The challenge of implementing such fundamental changes in thinking and planning should not be underestimated. The outpatient team recognise that simply to have outpatient staff thinking in terms of capacity, demand, activity and queue is a huge shift from the previous focus on average activity and that the benefits of this shift will bear fruit over the next few years. The beginning of this culture shift is somewhat anecdotal but the following observations are seen as strong indicators that this has begun.
- Of those surveyed by CCI regarding redesign 92% stated that they would like to be involved in further redesign. 83% and 72% respectively felt that waiting times and access had been improved by redesign.
- The changing language in the NHS to discuss all of the above elements is seen as an initial sign of success.
- 25 newspaper articles have highlighted work being supported by the Outpatient Programme and this helps to improve patient awareness of positive changes taking place in service provision.
- "Building a Health Service Fit for the Future" encourages further spread and development of many of the ideals of the work piloted in the Outpatient Programme.
- "Delivering for Health", the Scottish Executive response to "Building a health service fit for the future" outlines the policy direction for the NHS over the next 5 years. Delivering for Health draws specifically on the projects that have been supported by CCI and embraces the tenets upon which the work was built.
Between June and September 2005, CCI surveyed the views of staff involved in outpatient redesign projects across the specialties of Neurology, Dermatology, Plastic Surgery, Orthopaedics and ENT. Staff who had been involved in the redesign work, either directly or indirectly, were asked for their opinions of the effect of redesign on the patient pathway and on the staff involved in the project. A total of 250 people were invited to fill in an online questionnaire. The response rate was 48%, with 121 staff submitting a completed questionnaire.
- 64% of all staff actively involved in the redesign thought that the work had a positive impact on their working environment;
- 95% of staff whose role changed agreed that they were happy with these changes;
- 92% of staff said they would like to be involved in further redesign;
- 83% felt waiting times had been improved and 72% felt patient access had been improved.
In September 2005 the PFB project ran a staff and a patient satisfaction survey. The staff survey was sent to departments across NHSScotland who were currently implementing PFB. A total of 161 staff responded to the survey with half of those actively involved in the implementation.

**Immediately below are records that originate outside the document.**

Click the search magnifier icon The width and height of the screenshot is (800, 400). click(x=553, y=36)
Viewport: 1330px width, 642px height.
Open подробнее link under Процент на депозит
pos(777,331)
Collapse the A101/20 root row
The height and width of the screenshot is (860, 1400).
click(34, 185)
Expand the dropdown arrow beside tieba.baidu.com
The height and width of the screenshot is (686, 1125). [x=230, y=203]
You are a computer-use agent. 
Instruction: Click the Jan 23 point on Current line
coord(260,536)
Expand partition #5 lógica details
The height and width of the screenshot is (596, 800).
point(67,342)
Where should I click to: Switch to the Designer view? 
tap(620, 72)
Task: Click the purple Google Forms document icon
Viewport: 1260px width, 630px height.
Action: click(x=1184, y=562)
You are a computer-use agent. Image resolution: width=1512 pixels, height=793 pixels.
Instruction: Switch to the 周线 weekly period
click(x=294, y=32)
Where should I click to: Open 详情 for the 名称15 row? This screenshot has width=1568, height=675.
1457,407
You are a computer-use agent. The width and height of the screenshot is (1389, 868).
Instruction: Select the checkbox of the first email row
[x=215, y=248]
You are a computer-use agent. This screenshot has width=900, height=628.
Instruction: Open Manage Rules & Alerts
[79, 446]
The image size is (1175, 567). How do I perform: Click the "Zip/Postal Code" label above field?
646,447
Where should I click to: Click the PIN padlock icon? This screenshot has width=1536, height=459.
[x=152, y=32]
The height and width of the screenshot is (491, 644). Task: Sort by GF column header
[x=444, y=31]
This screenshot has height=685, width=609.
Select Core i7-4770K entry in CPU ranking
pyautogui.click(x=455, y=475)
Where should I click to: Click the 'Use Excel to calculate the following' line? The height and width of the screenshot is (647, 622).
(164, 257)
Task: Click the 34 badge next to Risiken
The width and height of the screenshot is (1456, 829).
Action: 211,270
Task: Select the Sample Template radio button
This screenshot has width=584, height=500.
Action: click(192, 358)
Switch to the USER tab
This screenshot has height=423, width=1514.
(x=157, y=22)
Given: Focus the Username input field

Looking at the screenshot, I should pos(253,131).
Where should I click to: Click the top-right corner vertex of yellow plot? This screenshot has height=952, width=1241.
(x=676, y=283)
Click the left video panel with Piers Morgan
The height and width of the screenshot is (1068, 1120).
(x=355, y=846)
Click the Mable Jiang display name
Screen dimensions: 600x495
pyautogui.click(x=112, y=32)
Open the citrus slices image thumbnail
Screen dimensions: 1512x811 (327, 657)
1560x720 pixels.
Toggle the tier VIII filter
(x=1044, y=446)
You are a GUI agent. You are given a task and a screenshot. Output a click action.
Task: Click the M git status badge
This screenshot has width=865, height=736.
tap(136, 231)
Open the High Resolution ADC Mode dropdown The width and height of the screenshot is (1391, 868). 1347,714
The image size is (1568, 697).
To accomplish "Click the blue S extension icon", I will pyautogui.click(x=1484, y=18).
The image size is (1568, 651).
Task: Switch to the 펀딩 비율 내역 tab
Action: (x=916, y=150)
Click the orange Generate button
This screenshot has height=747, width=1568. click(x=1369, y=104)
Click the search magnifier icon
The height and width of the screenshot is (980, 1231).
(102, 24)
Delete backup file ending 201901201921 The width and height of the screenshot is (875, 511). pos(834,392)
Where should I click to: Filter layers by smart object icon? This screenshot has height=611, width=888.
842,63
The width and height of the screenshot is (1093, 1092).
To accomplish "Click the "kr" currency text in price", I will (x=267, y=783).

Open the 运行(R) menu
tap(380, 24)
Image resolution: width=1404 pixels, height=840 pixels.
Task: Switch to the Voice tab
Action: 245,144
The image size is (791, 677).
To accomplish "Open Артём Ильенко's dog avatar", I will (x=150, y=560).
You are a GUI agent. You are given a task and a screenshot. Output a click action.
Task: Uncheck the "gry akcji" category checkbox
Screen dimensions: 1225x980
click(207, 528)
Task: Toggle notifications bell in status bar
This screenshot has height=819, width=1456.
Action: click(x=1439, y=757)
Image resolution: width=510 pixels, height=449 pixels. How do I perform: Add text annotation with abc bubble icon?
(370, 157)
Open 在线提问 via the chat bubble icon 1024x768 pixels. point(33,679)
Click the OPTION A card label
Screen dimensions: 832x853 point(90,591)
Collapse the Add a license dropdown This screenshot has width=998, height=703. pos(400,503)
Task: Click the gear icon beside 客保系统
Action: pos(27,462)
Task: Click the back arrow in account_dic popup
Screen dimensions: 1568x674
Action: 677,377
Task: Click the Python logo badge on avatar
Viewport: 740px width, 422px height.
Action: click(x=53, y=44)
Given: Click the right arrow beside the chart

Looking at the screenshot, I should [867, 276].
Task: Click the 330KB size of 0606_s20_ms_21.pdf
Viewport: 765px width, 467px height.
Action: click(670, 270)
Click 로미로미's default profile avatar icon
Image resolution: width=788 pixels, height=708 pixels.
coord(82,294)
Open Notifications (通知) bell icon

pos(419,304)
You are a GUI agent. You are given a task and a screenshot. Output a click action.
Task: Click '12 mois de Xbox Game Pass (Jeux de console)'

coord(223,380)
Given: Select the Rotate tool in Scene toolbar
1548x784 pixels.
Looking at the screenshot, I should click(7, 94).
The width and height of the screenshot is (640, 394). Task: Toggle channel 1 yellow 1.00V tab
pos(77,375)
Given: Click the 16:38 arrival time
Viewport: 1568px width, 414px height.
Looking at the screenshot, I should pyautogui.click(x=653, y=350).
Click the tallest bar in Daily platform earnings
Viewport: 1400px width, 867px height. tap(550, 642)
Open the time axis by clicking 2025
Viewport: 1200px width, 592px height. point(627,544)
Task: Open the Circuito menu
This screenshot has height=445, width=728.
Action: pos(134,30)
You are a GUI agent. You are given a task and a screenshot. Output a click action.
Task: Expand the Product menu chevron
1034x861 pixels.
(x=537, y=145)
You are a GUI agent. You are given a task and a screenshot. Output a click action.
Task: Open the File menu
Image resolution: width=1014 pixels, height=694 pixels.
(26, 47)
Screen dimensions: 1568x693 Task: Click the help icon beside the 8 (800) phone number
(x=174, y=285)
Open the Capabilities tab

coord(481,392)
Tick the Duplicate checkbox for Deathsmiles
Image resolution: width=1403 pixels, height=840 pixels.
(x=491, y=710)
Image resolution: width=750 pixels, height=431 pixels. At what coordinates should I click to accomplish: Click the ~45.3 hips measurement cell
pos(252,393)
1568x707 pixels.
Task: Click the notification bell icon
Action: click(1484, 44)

The headline results were as follows:
- 65% of staff felt PFB had a positive impact on the patient experience of outpatient services;
- 85% of those staff directly involved in the implementation of PFB wanted to be involved in further redesign.
The respondents were also asked what aspects of the service they felt had been improved through the PFB process, with waiting times and communications coming out top.
The patient survey was run in dermatology outpatient clinics over a two-week period and 700 responses were received.
- 98% of respondents felt happy to telephone to arrange an appointment;
- 90% of respondents reported no difficulty in getting through to appointment centres;
- 89% of respondents felt were given a choice of appointments;
- 97% of respondents were happy with the appointment they received.